Below are records with pictures in them. Transcribe everything from the line containing "The width and" down to the line containing "Task: Click the 2 Jul 2025 date label", exactly, and leave the pictures behind.

## INFORMATION
====================

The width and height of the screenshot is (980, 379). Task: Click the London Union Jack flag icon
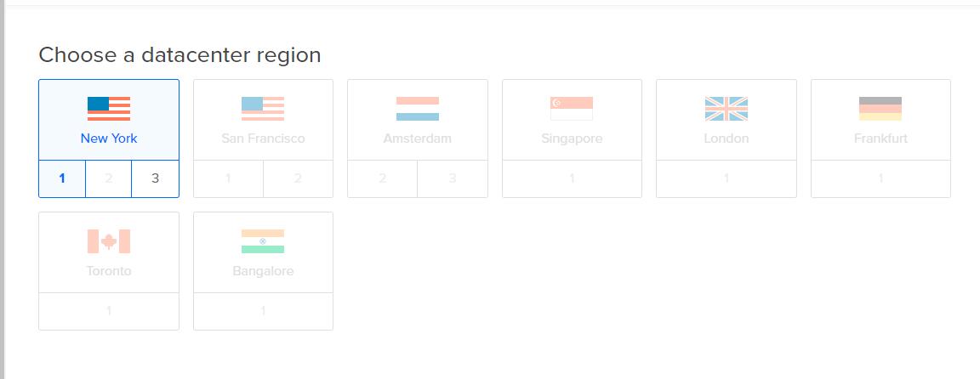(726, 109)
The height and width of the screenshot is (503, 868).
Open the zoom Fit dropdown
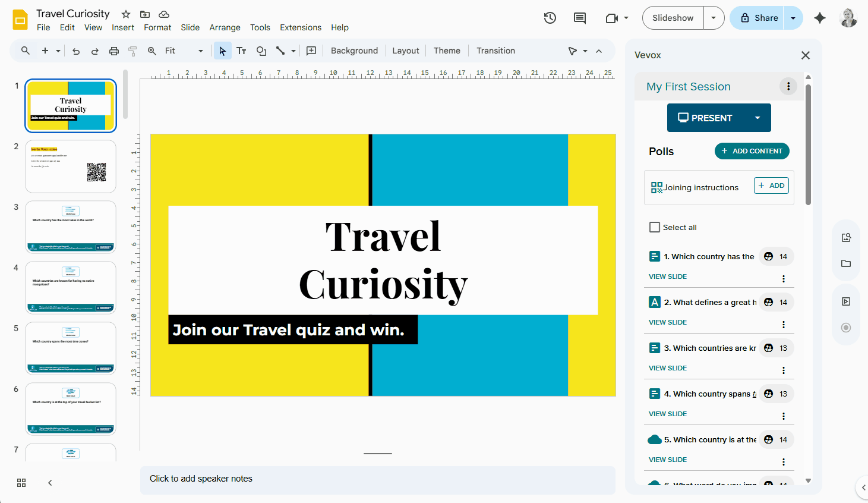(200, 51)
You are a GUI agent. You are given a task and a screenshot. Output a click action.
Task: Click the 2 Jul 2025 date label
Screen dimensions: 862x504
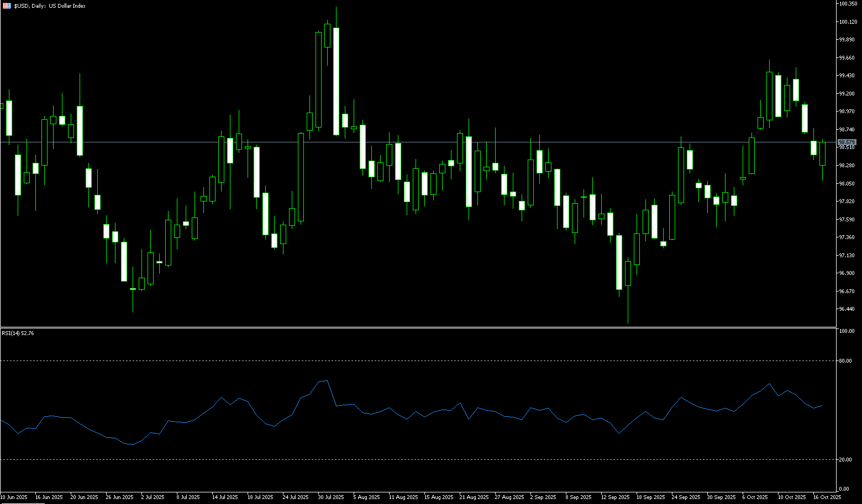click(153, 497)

====================

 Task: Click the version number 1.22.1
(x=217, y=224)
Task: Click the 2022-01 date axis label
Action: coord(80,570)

====================

## OUTPUT
The width and height of the screenshot is (980, 379). Task: Click the London Union Jack flag icon
(726, 109)
The height and width of the screenshot is (503, 868).
Open the zoom Fit dropdown
(200, 51)
You are a GUI agent. You are given a task and a screenshot. Output a click action.
Task: Click the 2 Jul 2025 date label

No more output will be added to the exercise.